## start Supplied material
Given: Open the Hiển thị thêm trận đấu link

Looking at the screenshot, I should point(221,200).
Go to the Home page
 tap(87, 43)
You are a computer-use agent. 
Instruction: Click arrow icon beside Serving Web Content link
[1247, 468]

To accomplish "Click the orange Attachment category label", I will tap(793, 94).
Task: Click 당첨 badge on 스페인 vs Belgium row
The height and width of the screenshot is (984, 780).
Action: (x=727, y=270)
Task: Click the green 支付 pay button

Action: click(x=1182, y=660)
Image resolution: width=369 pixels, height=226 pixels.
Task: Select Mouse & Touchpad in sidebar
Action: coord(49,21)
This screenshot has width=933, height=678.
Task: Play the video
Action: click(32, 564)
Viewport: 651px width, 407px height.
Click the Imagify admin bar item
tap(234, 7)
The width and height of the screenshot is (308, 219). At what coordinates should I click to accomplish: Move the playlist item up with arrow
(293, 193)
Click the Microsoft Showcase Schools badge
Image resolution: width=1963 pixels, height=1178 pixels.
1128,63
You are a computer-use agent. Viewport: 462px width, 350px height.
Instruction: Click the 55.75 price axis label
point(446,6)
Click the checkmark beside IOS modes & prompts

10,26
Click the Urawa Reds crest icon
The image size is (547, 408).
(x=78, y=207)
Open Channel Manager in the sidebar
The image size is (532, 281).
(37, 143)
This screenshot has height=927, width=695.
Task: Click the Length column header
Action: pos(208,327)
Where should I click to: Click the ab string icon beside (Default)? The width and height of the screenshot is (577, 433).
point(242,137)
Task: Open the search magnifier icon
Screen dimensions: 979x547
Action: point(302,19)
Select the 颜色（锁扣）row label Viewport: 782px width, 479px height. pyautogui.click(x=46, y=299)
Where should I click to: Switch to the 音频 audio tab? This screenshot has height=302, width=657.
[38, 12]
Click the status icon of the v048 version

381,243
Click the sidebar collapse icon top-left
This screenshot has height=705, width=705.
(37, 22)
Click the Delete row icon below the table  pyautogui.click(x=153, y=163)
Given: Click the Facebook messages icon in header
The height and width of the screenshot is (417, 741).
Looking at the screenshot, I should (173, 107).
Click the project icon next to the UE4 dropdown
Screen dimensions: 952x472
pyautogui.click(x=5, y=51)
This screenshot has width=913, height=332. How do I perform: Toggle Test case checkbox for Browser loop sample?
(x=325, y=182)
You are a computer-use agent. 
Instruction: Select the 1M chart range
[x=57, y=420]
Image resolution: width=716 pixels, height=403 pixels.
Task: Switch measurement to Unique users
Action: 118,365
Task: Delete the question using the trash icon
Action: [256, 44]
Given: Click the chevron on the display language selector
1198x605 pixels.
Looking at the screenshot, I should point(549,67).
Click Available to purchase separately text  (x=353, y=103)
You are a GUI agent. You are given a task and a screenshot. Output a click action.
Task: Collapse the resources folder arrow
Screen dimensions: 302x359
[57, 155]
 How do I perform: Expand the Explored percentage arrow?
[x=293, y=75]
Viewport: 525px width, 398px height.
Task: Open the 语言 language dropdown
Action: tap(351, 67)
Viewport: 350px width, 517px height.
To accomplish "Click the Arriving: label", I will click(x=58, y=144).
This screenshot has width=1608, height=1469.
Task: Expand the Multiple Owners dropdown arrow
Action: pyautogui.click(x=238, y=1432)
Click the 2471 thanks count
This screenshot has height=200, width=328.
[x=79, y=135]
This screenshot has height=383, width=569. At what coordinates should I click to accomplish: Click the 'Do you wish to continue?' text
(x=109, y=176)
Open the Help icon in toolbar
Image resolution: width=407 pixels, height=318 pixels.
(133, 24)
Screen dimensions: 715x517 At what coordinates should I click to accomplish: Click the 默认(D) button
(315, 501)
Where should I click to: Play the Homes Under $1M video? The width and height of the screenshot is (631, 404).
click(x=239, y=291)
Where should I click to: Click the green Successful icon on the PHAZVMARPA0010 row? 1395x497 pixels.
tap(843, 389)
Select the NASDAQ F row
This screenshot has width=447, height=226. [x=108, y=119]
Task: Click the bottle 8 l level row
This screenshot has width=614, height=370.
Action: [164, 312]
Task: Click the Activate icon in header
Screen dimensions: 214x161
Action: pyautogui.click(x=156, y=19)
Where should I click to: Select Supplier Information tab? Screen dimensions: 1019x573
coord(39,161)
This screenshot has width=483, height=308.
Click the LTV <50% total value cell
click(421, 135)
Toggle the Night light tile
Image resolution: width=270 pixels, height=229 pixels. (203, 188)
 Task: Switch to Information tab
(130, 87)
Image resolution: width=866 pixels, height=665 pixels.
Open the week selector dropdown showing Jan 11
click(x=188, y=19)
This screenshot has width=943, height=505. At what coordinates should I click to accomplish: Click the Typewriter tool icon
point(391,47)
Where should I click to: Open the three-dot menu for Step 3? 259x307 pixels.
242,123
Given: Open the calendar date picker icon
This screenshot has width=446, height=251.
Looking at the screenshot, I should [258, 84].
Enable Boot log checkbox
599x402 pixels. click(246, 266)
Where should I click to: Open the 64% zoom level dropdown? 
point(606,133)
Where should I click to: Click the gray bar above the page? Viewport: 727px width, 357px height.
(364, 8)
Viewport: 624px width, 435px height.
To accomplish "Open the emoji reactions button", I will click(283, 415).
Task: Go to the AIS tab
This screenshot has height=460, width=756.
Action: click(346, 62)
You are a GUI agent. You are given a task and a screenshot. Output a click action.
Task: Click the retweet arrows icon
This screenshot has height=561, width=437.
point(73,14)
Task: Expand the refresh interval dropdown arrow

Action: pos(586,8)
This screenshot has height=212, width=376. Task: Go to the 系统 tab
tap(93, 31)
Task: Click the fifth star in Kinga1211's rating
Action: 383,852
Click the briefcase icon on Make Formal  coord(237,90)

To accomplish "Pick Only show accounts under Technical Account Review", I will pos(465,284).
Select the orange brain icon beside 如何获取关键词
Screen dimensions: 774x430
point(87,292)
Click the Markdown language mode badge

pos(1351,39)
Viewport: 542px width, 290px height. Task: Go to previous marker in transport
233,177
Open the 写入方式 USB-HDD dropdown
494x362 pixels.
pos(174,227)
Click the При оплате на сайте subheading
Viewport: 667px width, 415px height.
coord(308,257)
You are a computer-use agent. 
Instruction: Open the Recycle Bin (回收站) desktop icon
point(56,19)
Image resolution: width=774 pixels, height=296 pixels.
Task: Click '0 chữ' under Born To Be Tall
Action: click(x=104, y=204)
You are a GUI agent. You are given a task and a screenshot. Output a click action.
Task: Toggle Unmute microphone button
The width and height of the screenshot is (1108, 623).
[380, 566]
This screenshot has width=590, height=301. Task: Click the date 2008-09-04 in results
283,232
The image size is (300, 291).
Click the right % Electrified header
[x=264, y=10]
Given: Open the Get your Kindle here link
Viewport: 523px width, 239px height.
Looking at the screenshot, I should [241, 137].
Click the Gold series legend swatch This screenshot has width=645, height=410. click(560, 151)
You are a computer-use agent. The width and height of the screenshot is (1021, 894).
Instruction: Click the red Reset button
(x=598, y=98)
## end Supplied material
**Short problem:** Show each line of the listing above that contains the string "page".

**Result of this exercise:**
Go to the Home page
Where should I click to: Click the gray bar above the page? Viewport: 727px width, 357px height.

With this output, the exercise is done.